Sixteen year old Adam is starting at a new school. That means making new friends, and then there is a girl who seems interesting. His mother is pregnant by his fairly-new stepfather. Those things would be hard enough for any teen; to make things worse for Adam, he hallucinates. He has paranoid schizophrenia.
He’s on an experimental drug, and it, unlike all the others that were tried on him, is working. Oh, he still sees and hears people who aren’t really there, but this drug has enabled him to know they aren’t real, and so can go about life ignoring them. The mute woman who always seems to be with him, the naked but polite dude, the mobsters- they no longer bother him, even when they try their best.
Part of the deal with the experimental drug is that he has to attend therapy once a week.

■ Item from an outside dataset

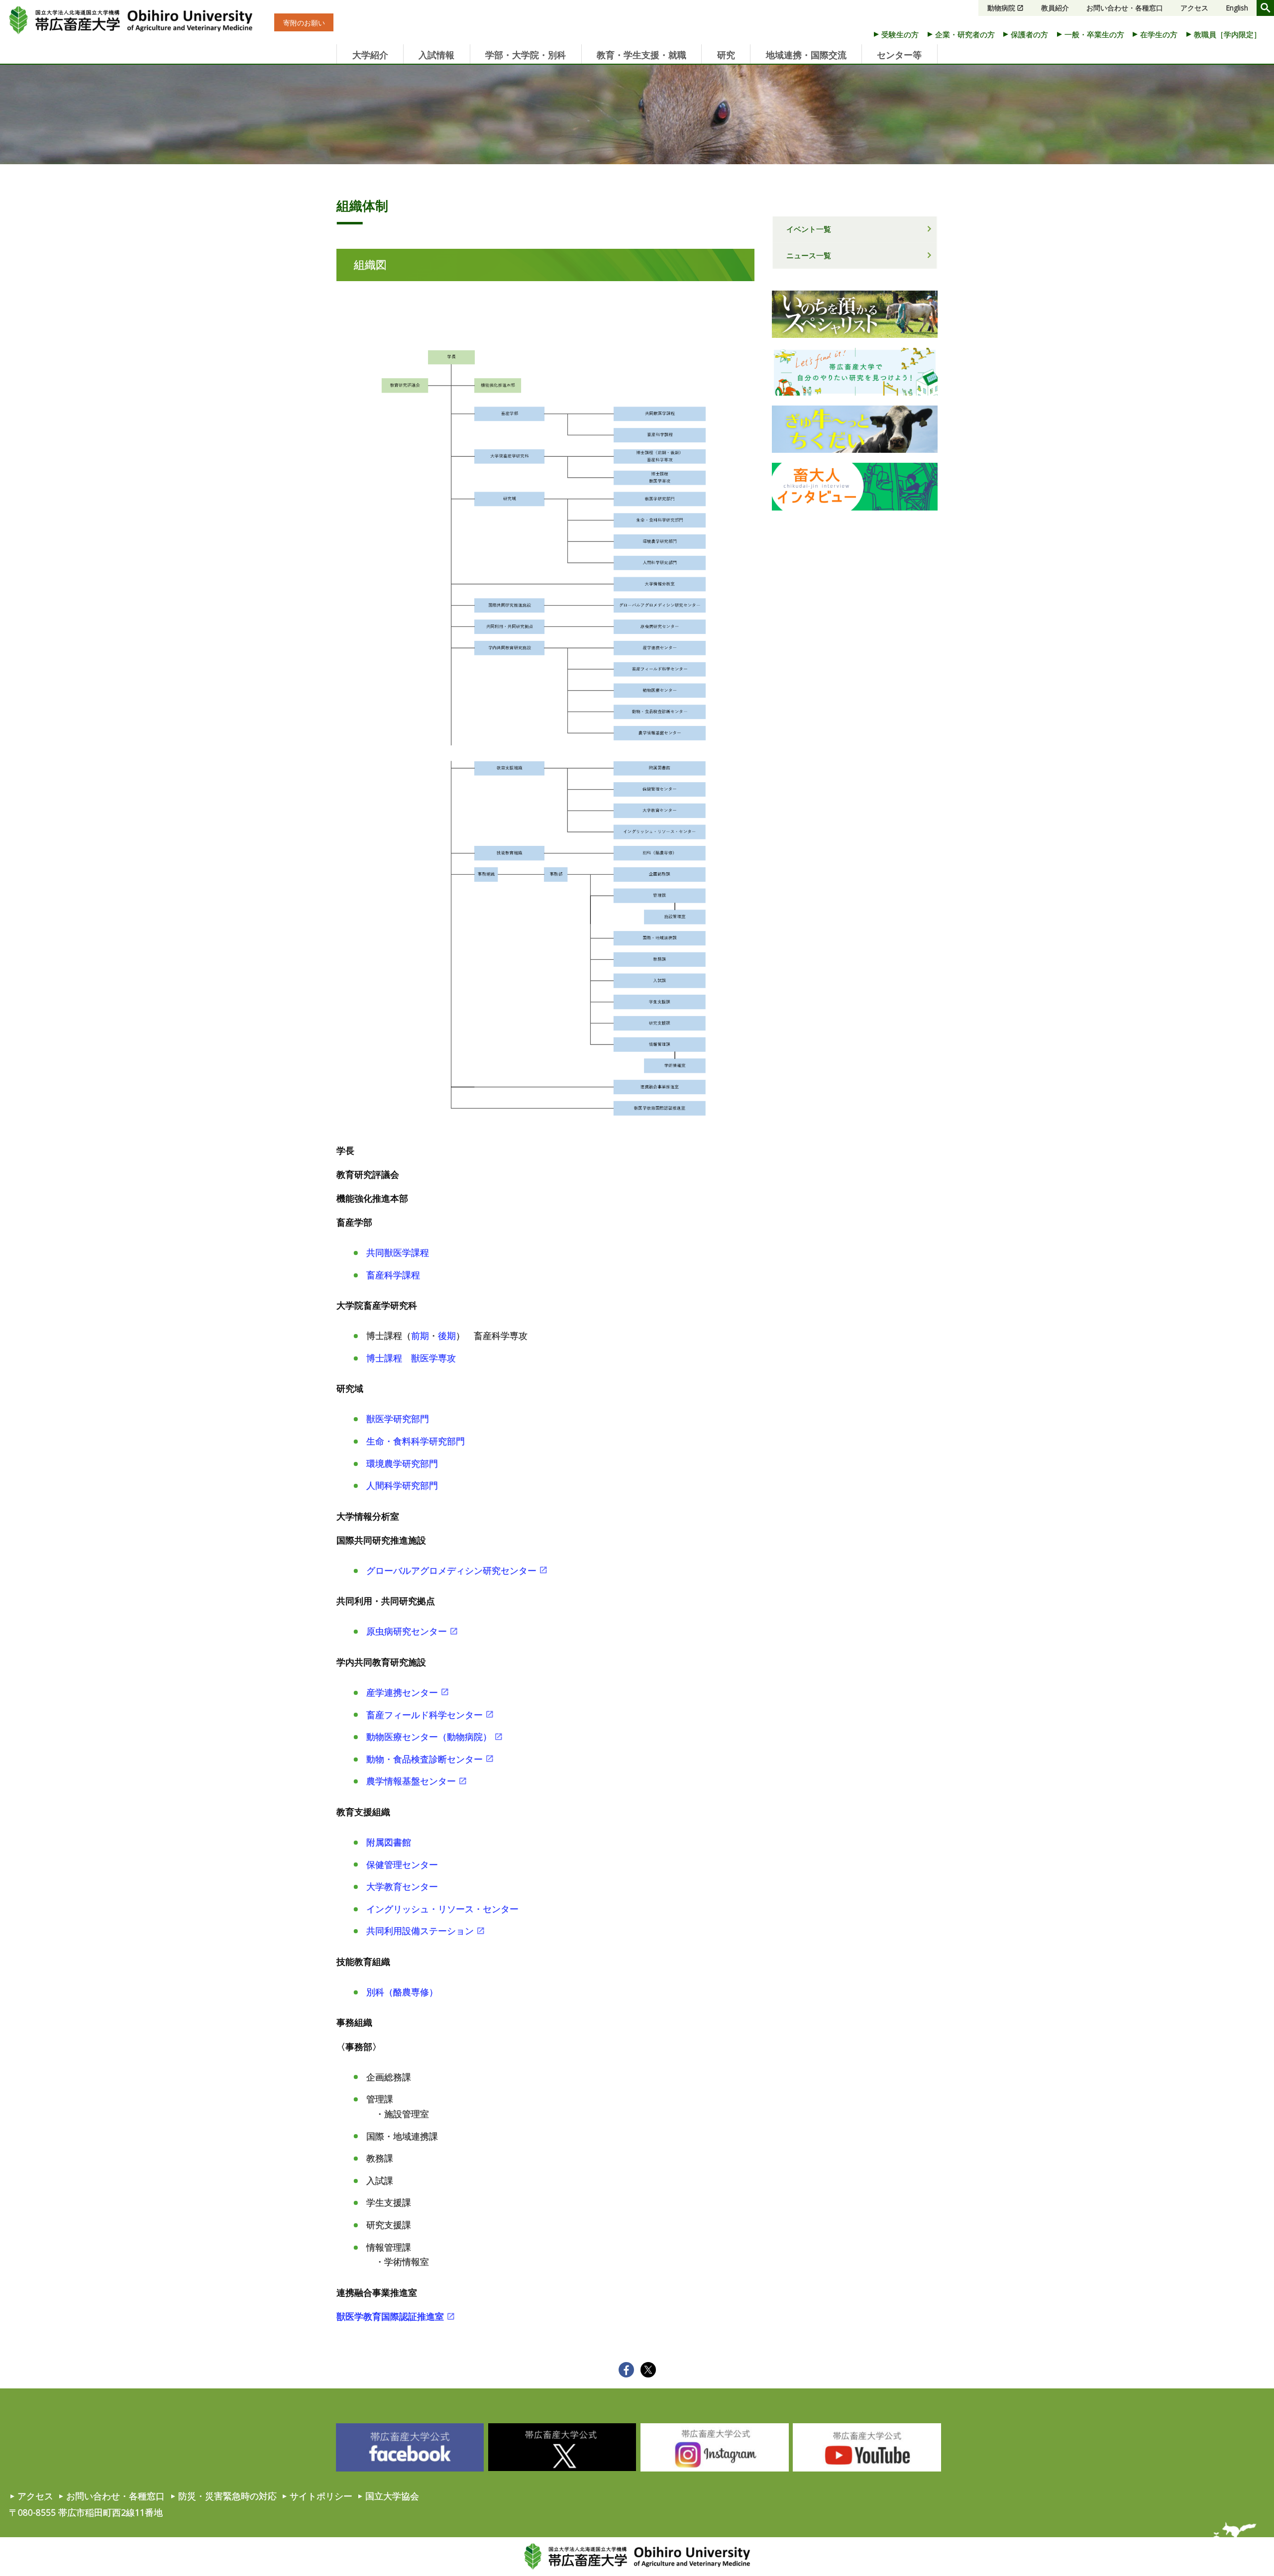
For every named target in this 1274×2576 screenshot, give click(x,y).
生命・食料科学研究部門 (415, 1441)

He refuses to speak to his therapist, so he writes out how his life is going. This is how the book is narrated: his letters to the doctor.
Other than the hallucinations wandering around, the first part of the book is just a normal teen going through life. But as the story goes on, Adam’s worst nightmare starts to come true: his new friends may find out he is mentally ill, broken. Is he strong enough to keep that from happening by sheer force of will?
Adam is quick witted, honest, and funny. I very much enjoyed the narrative. It’s a coming of age story, but one with much higher stakes than usual. I really liked Adam as a character, and I liked his girlfriend and best friend, too. His mother & stepfather love him and try hard, although they had no idea how to help Adam. It’s a fast read but one that made my heart ache.